RAW DATA =>
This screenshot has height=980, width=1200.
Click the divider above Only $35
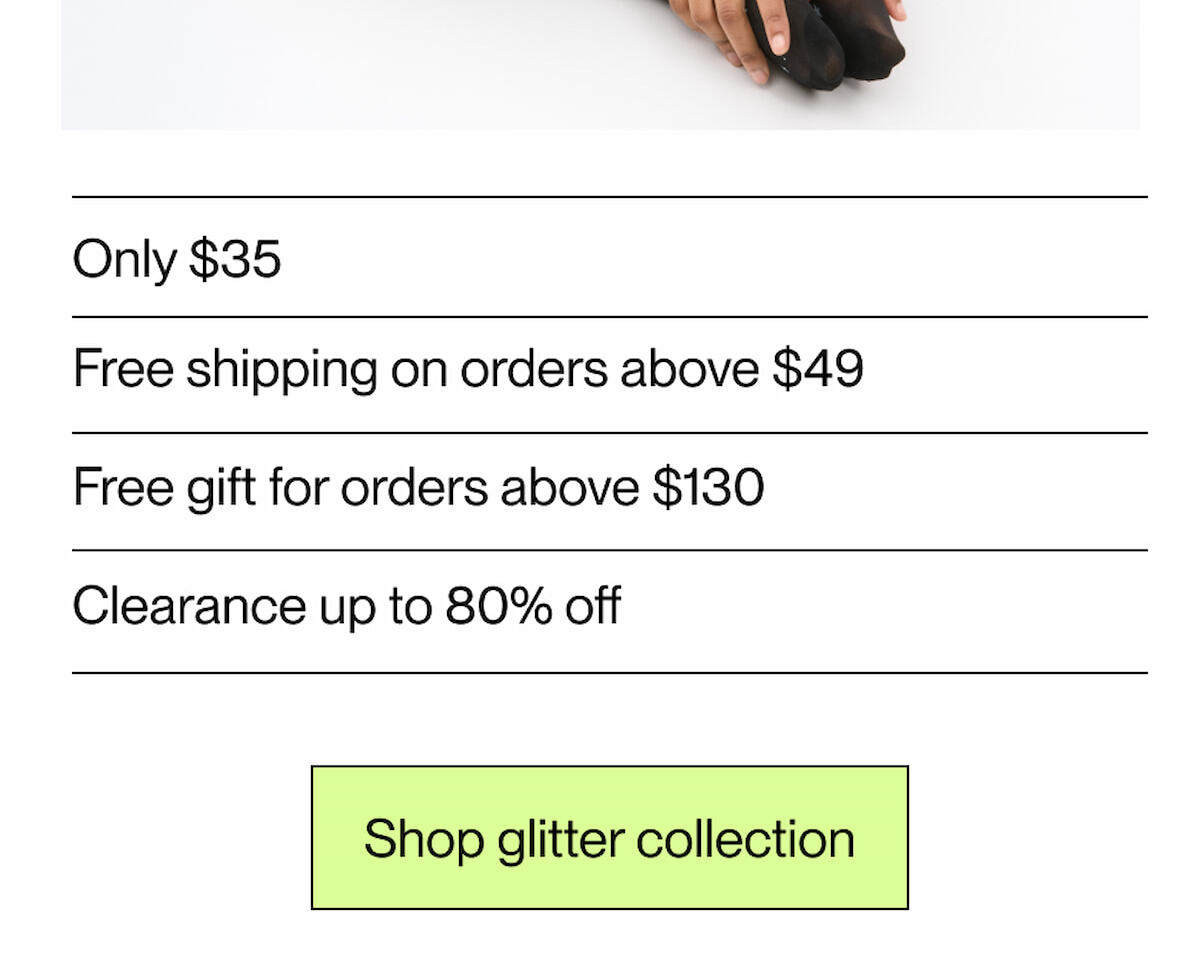pos(600,196)
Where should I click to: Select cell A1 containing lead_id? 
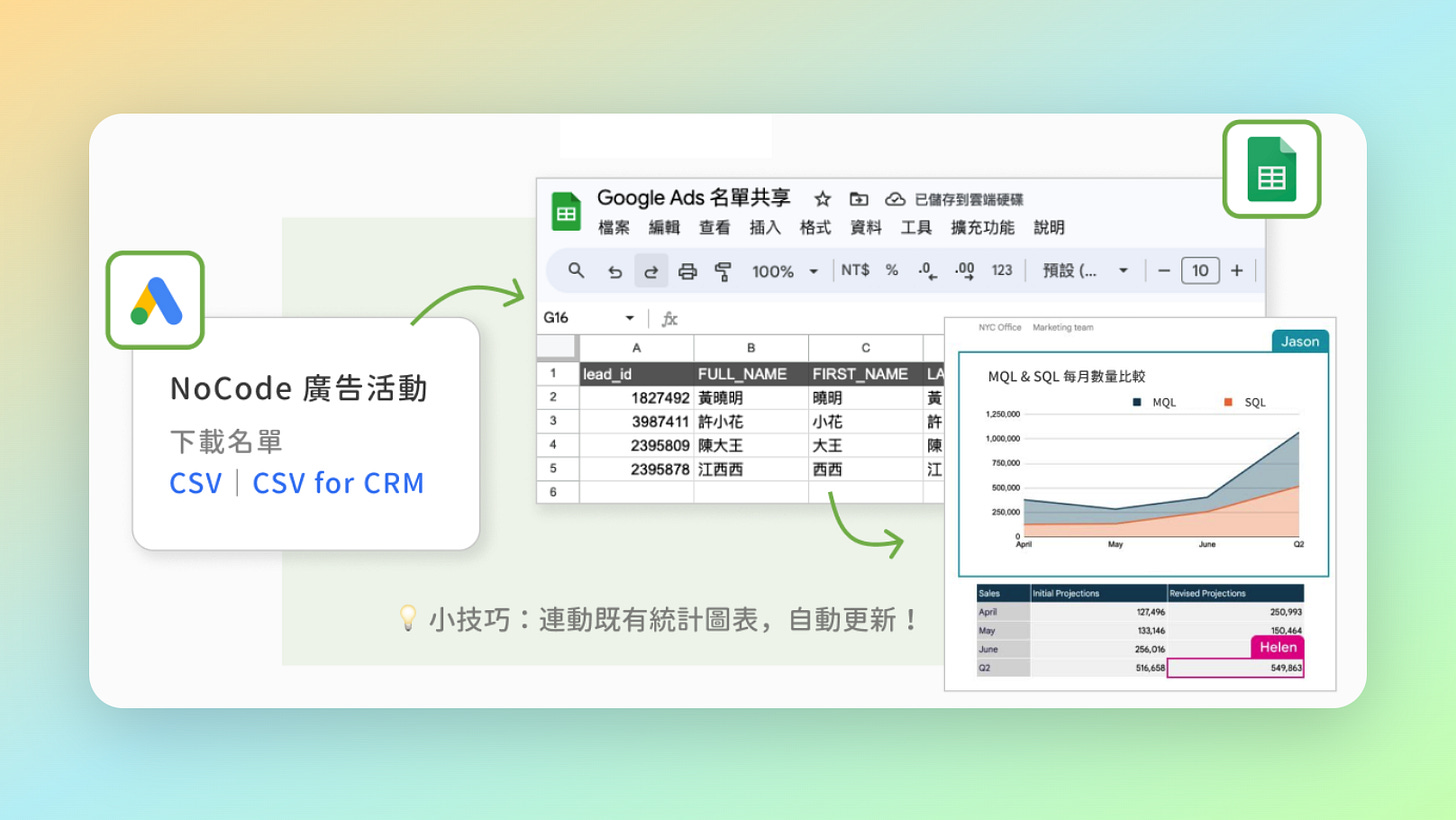point(636,372)
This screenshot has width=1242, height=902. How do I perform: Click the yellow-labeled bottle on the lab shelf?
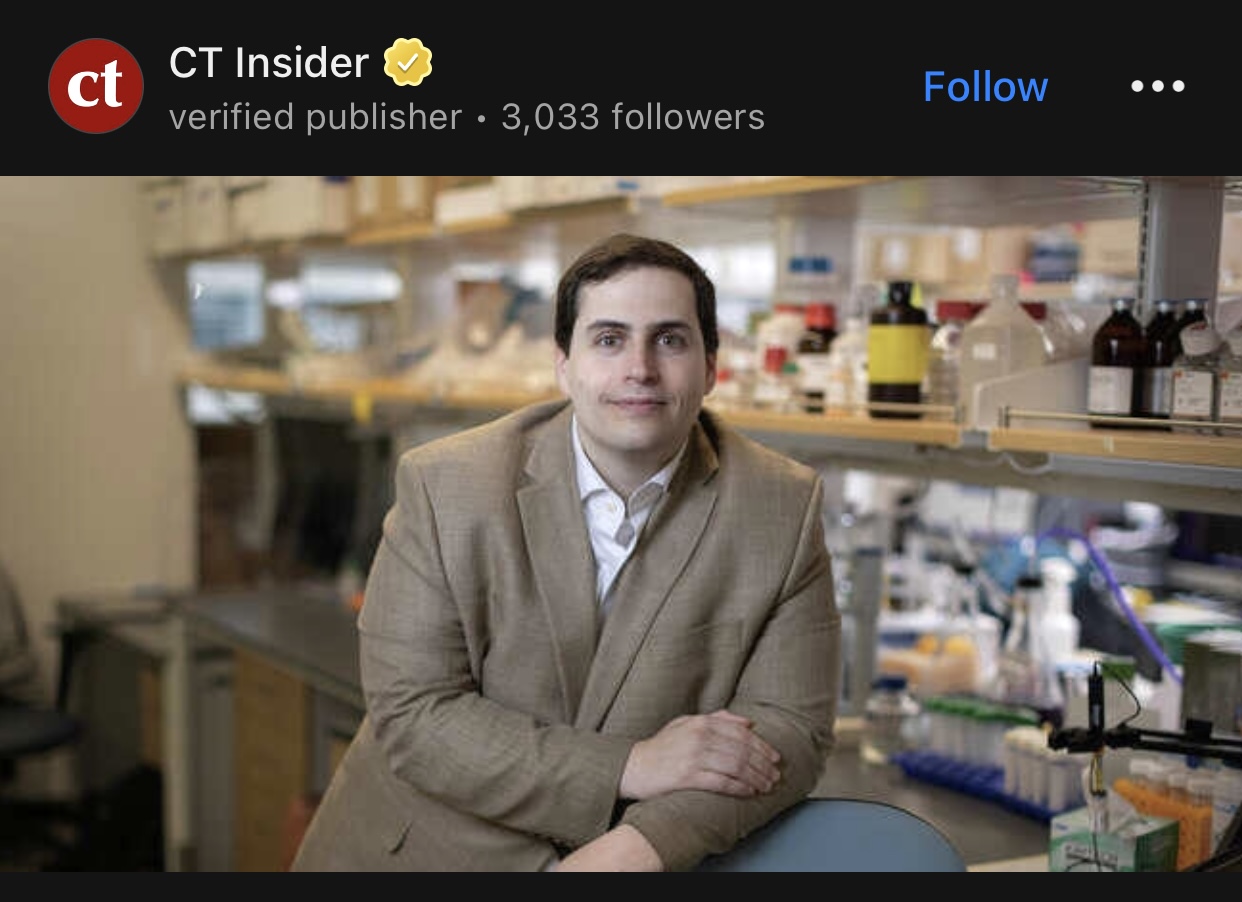pyautogui.click(x=897, y=350)
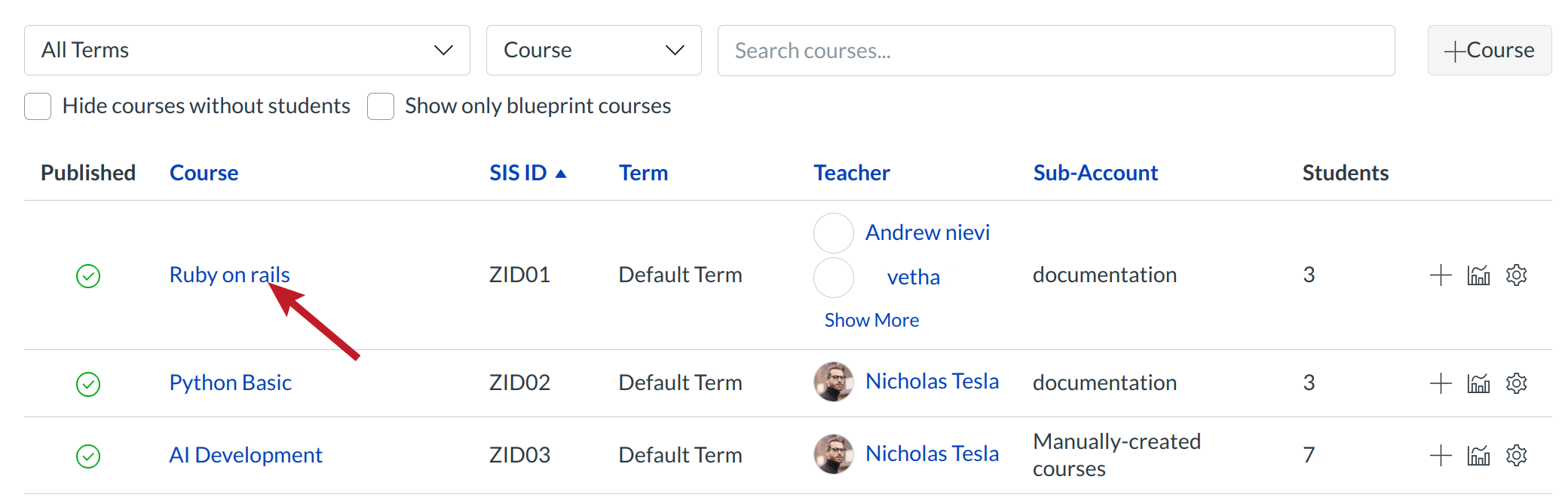Open settings gear for Ruby on rails
1568x504 pixels.
pyautogui.click(x=1516, y=275)
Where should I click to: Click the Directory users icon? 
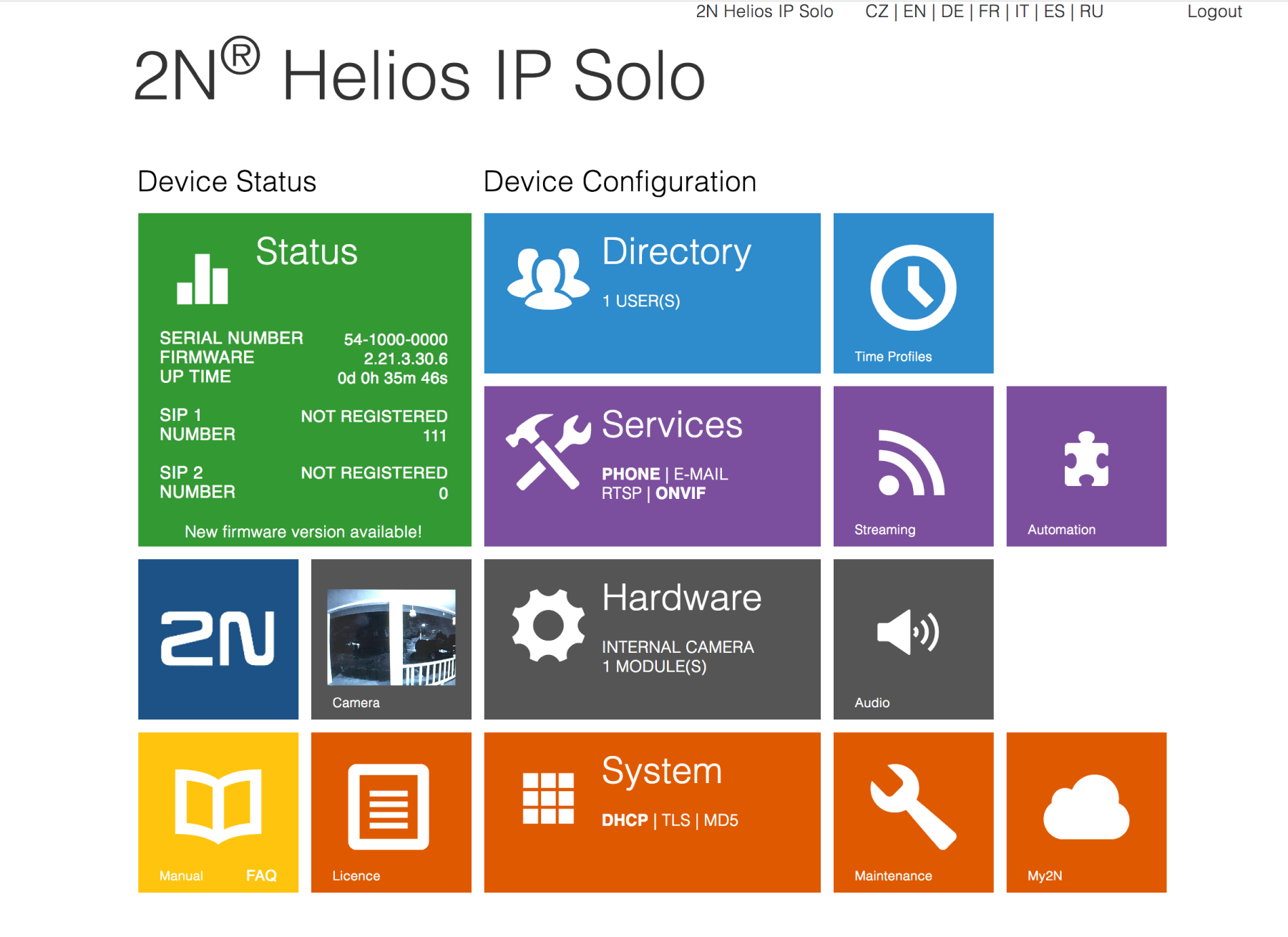[548, 278]
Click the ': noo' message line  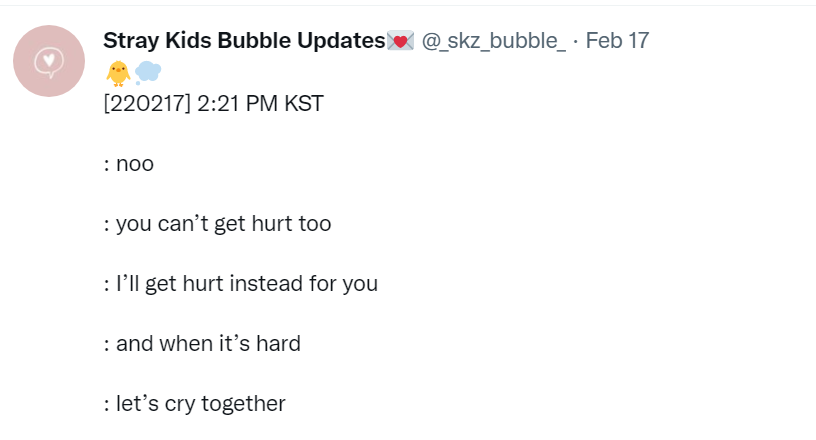129,164
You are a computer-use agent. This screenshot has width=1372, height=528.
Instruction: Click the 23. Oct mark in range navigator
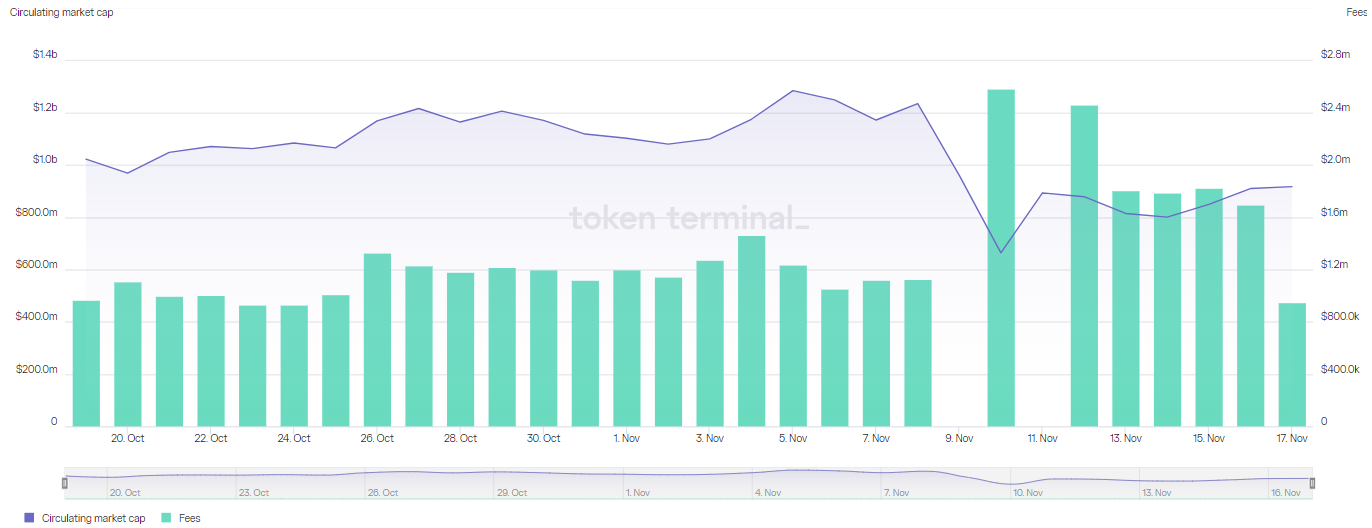coord(254,492)
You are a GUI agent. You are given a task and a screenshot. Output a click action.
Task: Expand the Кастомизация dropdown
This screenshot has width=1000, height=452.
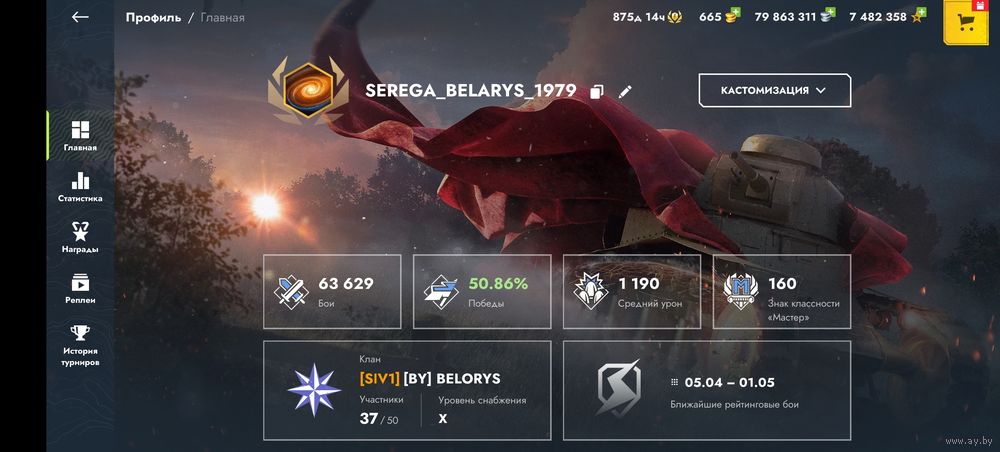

WHAT NEEDS TO BE DONE => Take the lines from the one holding "Instruction: Click the" through the final line of the listing above and copy them exactly, both ends included, with no pictures.

ANSWER =>
Instruction: Click the 23. Oct mark in range navigator
coord(254,492)
You are a GUI agent. You are given a task and a screenshot. Output a click action.
Task: Expand the Кастомизация dropdown
This screenshot has width=1000, height=452.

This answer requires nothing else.